Note that I did not follow the Kiehl-Trenberth diagram in subtracting the emitted radiation that corresponds to the Earth’s surface temperature. They subtract 390 W/m^2 and add back in 324 W/m^2 of back-radiation for their mean daily calculation. This would imply that if we had no atmosphere with IR absorbing gases in it, then there would be no back-radiation, so the total energy budget would look like:
(168 - 24 - 78 - 390) W/m^2 = -324 W/m^2,
which is nonsense. Of course you might say that the thermals would be different and if I have no absorbing IR gases, then I certainly do not have water evaporation and movement. This perhaps is a muddled situation.

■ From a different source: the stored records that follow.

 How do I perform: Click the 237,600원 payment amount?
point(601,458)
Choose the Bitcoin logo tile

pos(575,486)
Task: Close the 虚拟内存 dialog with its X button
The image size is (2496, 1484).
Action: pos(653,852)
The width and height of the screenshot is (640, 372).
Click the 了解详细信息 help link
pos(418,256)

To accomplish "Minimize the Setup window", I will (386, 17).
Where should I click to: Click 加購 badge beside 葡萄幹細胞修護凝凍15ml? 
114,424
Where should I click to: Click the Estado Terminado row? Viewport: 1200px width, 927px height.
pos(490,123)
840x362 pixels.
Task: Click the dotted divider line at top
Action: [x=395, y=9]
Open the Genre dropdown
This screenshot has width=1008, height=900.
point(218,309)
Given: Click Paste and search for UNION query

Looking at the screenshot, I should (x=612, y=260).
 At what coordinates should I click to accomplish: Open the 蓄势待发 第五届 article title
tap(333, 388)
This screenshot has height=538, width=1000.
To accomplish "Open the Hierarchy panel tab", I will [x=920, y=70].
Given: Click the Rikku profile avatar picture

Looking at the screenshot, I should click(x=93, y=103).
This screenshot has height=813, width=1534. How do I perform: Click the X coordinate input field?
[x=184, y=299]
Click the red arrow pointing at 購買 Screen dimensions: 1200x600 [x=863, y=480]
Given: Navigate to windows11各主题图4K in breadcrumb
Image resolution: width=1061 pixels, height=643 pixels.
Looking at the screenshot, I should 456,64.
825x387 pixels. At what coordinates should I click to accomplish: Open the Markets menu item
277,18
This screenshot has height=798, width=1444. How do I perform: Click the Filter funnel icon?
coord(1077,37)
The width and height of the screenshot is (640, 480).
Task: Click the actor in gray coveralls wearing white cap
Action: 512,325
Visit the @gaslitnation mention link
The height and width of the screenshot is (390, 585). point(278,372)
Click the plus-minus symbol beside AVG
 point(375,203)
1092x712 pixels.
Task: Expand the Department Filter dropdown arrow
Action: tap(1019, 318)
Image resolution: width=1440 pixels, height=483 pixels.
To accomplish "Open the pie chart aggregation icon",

So let us consider the equivalent calculation technique for an isolated black body radiator in space with incident energy flux of Ii and an emitted radiation of Ie. But Ii = Ie, so then this approach would have us fallaciously conclude that
Ii - Ie = 0 = σ T^4 and T = 0 K.
The temperature of the isolated black (or gray) body is determined by the incident radiation on it. The basic approach of the Kiehl-Trenberth diagram to radiation is nonsense. The energy budget is a farce based on bad physics. Indeed, when challenged on this issue, many proponents of man-made catastrophic global warming back down and say that the General Circulation Models are calculated primarily as air and water vapor circulation models and are not really consistent with the several variations of the Kiehl-Trenberth Energy Budget. Yet it is such fallacious energy budgets that the public has been fed as the basis for the claim that there are substantial effects on the Earth's surface temperature due to man's emissions of CO2. Government websites have been full of these energy budgets, as have college classes. For their part, the range of results in the GCM computer models is too large to be consistent with the idea that climate science is settled and everyone agrees that it is understood.